(What you are asked to do)
Answer these questions from the methods text on PET imaging and gene expression:
(a) How long did the PET scan last?
(b) Which software was used to determine the heat-maps of standardized uptake value?
(c) How many cycles followed the initial 50°C and 95°C steps of the PCR reaction?

(Document text)
****************************************

In vivo18FDG positron emission tomography (18FDG-PET)
Dynamic non-invasive fluorodeoxyglucose positron emission tomography (18FDG-PET) was performed as described previously59,92. Briefly, mice under 1-2% (vol/vol) isoflurane anesthesia in O2 were positioned in the scanner after tail vein cannulation and remained monitored for temperature and breathing rate throughout the experiment. Imaging was performed after i.v. bolus injection of 18FDG (~50MBq) through the tail vein catheter within the first 20s of a 50 min duration PET scan. After histogramming and image reconstruction with the Labpet software (Gamma Medica, Sherbrook, Canada), PMOD 2.95 software (PMOD Technologies, Zurich) was used for the determination of the heat-maps of standardized uptake value (SUV), defined as (mean ROI activity [kBq/cm3])/(injected dose [kBq]/body weight [g]). Regions of interest, i.e. hippocampus (2×5.5 mm2), were manually drawn over one axial slice. Mathematical modeling of hippocampal glucose metabolism was performed as previously described59,92, using the radioactive decay-corrected activity density values in [kBq/cc]. Intergroup differences could not be attributed to differences in the amount of 18FDG entering the blood, body weight, nor to differences in the kinetics of the arterial input function.
Gene expression analysis
Total RNA was extracted and purified from micropunches of dorsal hippocampus (DH) using a RNAeasy Plus Minikit (Qiagen, Venolo, Netherland) according to the manufacturer’s instructions. NanoDrop Lite (Thermo Scientific, Wilmington, DE, USA) was used for the UV spectrophotometric quantification of RNA concentrations and purity assessment. cDNAs were obtained by reverse transcription of the mRNA samples in 50μl reaction using Taqman Reagents and random hexamers (Applied Biosystems, Foster City, CA, USA). Real-time quantitative PCR was subsequently performed with cDNA concentrations of 0.16ng/μl on a 96-well plate with SYBR Green PCR Master Mix (Applied Biosystems). The reaction started with a 2min step at 50°C and 10min at 95°C, followed by 45 cycles of 15s at 95°C and 1min at 60°C. The relative gene expression was determined using the comparative ΔΔCt method and normalized to β-actine and β2 microglobulin (β-2m) as housekeeping genes. The primers were used at a concentration of 250nM and described in the Supplementary Table 1.

****************************************

(Data)
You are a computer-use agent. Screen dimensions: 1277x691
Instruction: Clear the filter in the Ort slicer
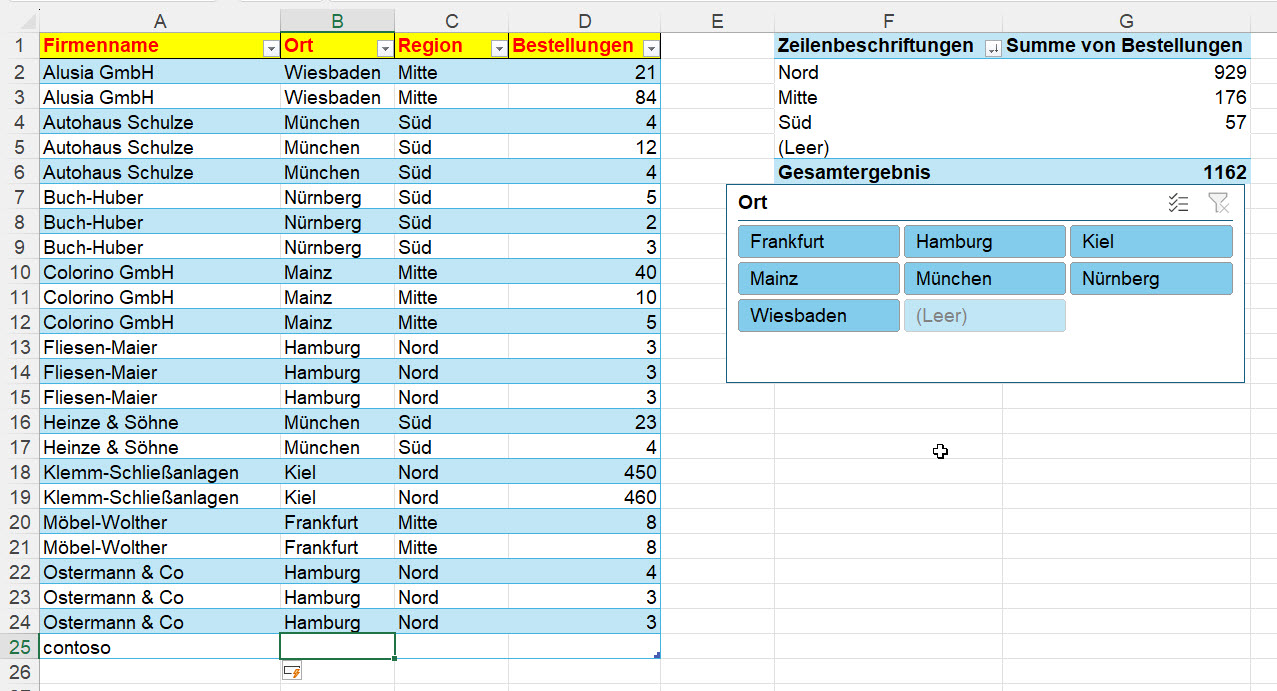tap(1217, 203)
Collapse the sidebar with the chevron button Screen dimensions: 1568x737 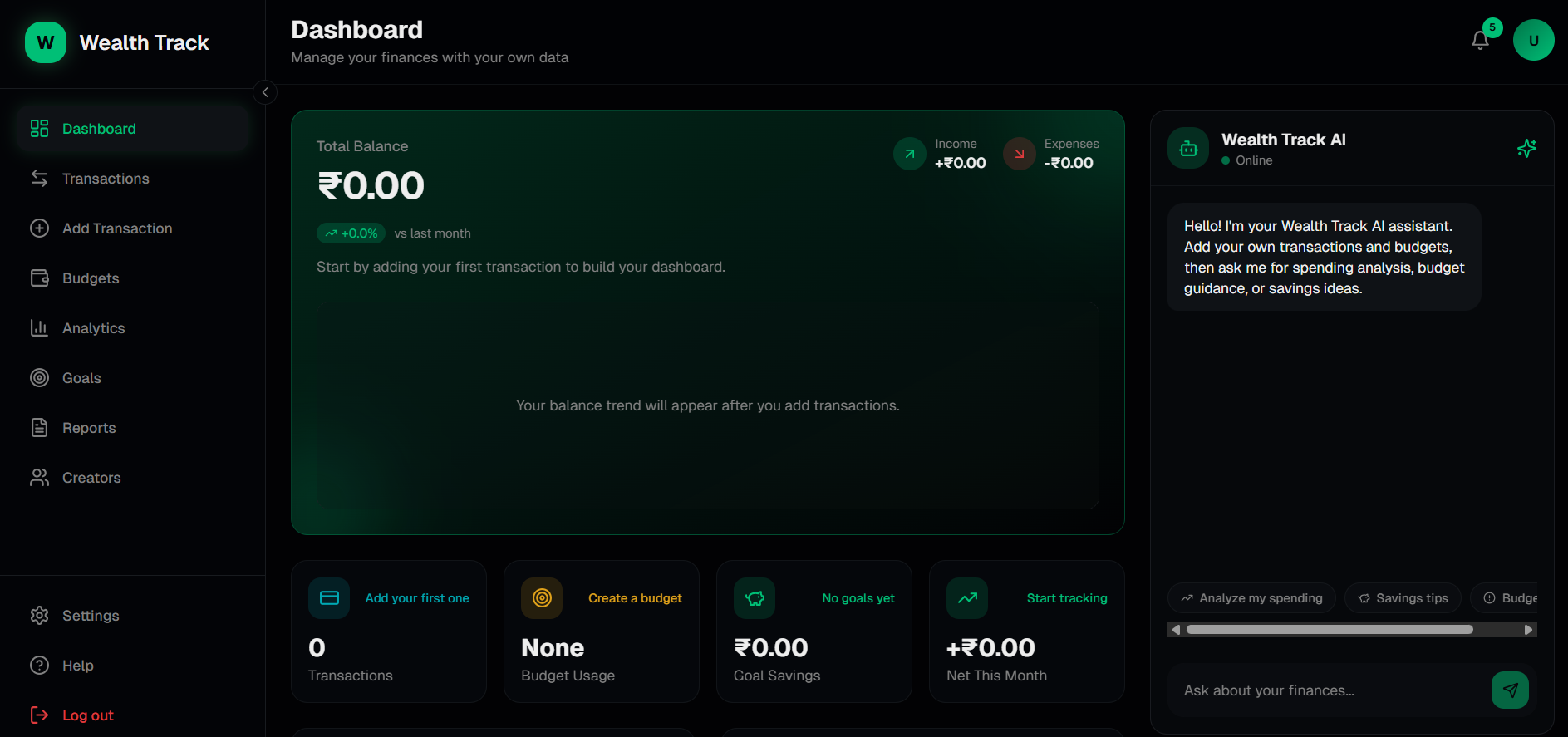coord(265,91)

****************************************

(Answer space)
(a) 50 minutes
(b) PMOD 2.95 software (PMOD Technologies, Zurich)
(c) 45 cycles